Des mères et leurs bébés dans une clinique de Yehud, en 1950. C’est, écrit le sexologue Avraham Matmon, « précisément ceux qui se trouvent au niveau inférieur qui ont le plus d’enfants et leur transmettent leurs traits et leurs propensions ». Photos : Zoltan Kluger / GPO

En 1933, l’année où les nazis sont arrivés au pouvoir en Allemagne, une brochure de 20 pages a été publiée en Palestine mandataire sous le titre “Amélioration de la race de l’espèce humaine et sa valeur pour notre peuple”. L’auteur, le sexologue Avraham Matmon, né à Odessa et ayant grandi à Tel Aviv, était revenu quelques mois plus tôt de Berlin pour s’installer dans cette ville, où il avait créé l’Institut d’hygiène et de science sexuelle. Cet institut proposait au public des traitements pour les problèmes sexuels, des conseils en matière de contraception et d’autres informations. La brochure publiée par l’institut s’ouvre sur l’explication du Dr Matmon, qui explique pourquoi la qualité est plus importante que la quantité lorsqu’il s’agit de respecter le commandement “soyez féconds et multipliez-vous”. En d’autres termes, la conviction que la nation doit contrôler - et limiter - la reproduction.

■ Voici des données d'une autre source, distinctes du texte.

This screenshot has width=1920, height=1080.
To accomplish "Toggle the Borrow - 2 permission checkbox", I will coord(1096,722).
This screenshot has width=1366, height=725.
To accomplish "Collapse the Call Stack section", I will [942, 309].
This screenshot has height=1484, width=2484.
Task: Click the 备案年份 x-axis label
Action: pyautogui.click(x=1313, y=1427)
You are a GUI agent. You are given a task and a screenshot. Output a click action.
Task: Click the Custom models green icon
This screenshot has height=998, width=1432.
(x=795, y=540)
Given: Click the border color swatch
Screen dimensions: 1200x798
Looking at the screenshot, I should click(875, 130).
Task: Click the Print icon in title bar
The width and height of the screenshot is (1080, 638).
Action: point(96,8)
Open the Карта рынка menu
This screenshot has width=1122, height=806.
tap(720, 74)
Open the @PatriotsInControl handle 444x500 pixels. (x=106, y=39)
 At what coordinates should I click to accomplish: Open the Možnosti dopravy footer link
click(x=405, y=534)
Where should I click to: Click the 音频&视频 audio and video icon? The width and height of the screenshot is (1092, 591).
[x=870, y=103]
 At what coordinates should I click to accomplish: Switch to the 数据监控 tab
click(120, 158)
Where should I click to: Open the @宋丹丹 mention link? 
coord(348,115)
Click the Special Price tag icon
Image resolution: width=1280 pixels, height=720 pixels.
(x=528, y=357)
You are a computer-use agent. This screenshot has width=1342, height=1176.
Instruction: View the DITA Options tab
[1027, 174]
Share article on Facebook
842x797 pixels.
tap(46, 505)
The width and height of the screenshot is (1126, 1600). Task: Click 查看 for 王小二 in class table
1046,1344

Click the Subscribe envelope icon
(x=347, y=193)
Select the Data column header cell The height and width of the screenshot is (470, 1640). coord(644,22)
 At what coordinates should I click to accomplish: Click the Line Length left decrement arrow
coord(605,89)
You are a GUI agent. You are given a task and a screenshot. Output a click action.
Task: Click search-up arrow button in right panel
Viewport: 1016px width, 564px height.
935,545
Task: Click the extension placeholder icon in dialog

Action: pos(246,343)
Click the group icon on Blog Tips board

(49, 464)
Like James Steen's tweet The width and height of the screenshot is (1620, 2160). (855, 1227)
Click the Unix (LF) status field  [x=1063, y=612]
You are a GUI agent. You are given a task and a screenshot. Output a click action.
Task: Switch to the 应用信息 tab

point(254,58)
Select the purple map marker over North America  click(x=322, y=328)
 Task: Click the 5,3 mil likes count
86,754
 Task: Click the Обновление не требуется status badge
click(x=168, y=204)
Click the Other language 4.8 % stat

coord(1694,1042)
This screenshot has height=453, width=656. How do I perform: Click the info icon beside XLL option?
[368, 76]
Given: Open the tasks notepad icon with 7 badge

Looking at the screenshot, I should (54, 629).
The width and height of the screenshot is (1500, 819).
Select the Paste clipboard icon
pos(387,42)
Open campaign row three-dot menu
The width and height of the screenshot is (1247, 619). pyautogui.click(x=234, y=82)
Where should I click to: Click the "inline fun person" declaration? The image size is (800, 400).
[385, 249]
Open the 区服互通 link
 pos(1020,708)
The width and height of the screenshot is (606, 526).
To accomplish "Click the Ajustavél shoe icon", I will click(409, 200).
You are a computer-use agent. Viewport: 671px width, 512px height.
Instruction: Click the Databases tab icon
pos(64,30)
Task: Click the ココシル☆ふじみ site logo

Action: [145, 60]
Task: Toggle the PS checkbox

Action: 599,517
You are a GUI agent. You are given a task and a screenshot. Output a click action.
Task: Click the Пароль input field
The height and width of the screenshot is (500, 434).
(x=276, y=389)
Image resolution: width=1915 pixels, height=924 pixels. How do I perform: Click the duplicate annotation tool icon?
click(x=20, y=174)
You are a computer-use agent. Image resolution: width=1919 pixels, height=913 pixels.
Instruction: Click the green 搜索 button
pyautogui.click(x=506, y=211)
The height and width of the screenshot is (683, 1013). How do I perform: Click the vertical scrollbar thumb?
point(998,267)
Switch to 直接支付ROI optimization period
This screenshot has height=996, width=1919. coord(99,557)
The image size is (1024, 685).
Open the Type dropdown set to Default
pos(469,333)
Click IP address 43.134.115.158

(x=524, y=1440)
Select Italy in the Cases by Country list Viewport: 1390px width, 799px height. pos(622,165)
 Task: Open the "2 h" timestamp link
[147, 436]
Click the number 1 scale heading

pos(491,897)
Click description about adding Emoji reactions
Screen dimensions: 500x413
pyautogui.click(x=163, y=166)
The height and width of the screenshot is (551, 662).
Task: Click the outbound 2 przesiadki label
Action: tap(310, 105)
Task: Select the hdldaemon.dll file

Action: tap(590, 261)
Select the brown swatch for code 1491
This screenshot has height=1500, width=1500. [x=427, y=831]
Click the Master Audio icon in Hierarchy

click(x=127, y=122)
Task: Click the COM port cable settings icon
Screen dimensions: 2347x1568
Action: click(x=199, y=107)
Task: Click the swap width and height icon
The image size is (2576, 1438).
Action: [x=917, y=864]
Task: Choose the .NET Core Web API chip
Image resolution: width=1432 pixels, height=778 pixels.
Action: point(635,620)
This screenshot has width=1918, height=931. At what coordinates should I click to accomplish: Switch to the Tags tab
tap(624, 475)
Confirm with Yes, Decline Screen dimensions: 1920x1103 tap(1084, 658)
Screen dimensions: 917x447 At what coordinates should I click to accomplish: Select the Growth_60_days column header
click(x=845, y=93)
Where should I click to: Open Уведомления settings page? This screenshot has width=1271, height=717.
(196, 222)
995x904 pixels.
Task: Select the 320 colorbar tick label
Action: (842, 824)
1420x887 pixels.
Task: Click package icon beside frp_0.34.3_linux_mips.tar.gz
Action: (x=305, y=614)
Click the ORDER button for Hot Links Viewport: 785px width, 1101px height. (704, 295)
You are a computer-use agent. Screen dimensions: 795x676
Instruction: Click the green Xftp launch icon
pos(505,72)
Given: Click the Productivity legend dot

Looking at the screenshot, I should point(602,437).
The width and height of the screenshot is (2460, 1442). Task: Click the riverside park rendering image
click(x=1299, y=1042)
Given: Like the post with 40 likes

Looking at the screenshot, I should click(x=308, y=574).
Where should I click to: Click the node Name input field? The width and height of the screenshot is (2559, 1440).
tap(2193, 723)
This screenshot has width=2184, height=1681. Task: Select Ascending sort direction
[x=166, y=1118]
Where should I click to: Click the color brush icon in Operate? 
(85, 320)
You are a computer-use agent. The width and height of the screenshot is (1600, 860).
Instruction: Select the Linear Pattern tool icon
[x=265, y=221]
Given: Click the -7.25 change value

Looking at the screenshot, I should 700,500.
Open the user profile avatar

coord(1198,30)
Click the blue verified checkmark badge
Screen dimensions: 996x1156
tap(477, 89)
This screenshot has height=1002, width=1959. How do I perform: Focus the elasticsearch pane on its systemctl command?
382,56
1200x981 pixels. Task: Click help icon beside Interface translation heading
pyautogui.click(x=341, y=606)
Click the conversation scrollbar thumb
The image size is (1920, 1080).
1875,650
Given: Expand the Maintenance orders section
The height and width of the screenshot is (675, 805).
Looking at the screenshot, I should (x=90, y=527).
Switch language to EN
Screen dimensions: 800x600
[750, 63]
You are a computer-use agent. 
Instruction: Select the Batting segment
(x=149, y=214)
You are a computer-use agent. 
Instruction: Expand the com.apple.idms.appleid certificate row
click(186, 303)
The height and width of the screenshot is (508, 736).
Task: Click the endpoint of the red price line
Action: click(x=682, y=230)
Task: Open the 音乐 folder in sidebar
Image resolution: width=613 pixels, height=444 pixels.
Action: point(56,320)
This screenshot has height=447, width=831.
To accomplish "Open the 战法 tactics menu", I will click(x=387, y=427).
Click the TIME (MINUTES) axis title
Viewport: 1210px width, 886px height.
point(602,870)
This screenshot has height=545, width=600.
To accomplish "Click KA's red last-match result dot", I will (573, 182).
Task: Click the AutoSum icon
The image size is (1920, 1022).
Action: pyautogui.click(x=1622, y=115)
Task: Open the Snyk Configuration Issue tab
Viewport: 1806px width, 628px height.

« Pour que le peuple ne dégénère pas, il faut veiller non seulement à sa valeur quantitative mais aussi à sa qualité », écrit-il. « Une grande partie des gens qui pensent, en particulier les intellectuels, croient que la taille, l’avenir et la force de la nation dépendent de la conclusion du plus grand nombre de mariages et des naissances qui en découlent. Ils n’accordent pas beaucoup de valeur à l’essence du nouveau-né, qu’il soit faible ou fort, intelligent ou ignorant, qu’il devienne un penseur et qu’il soit utile aux autres, ou qu’il devienne un criminel et qu’il nuise à la société ».

Pour contrer cette approche, Matmon a présenté un point de vue ostensiblement scientifique, basé sur la théorie de l’hérédité. Les partisans de cette théorie, note-t-il, savent qu’ « un peuple dont beaucoup de membres souffrent de défauts transmis génétiquement finira par dégénérer ». Ses prévisions sont inquiétantes. « Il y a un grand nombre de personnes qui, d’après la structure de leurs organes, ne peuvent pas être considérées comme pleinement robustes », a-t-il averti. À titre d’exemple, il a cité « les défauts de la vue, qui sont si fréquents chez notre peuple », et a poursuivi en expliquant : « Sans aucun doute, nous avons ou avons eu une propension particulière à cet égard : Deux mille ans de vie dans l’obscurité de l’exil du ghetto y ont contribué. »

Mais ce ne sont pas seulement les lunettes portées par de nombreux juifs qui préoccupent Matmon. « Nous mentionnerons d’autres états de faiblesse, comme la faiblesse des nerfs - une propension que beaucoup acquièrent par hérédité ». Il cite de nombreux « troubles psychiques », comme il les appelle, « qui produisent... une tendance au suicide, à des états mentaux médiocres... à la mélancolie... à la psychopathie de différentes sortes combinée à la dépression, et à des individus dont l’état mental est instable ». Tous ces troubles, affirme-t-il, sont transmis par l’hérédité et provoquent la dégénérescence du peuple juif.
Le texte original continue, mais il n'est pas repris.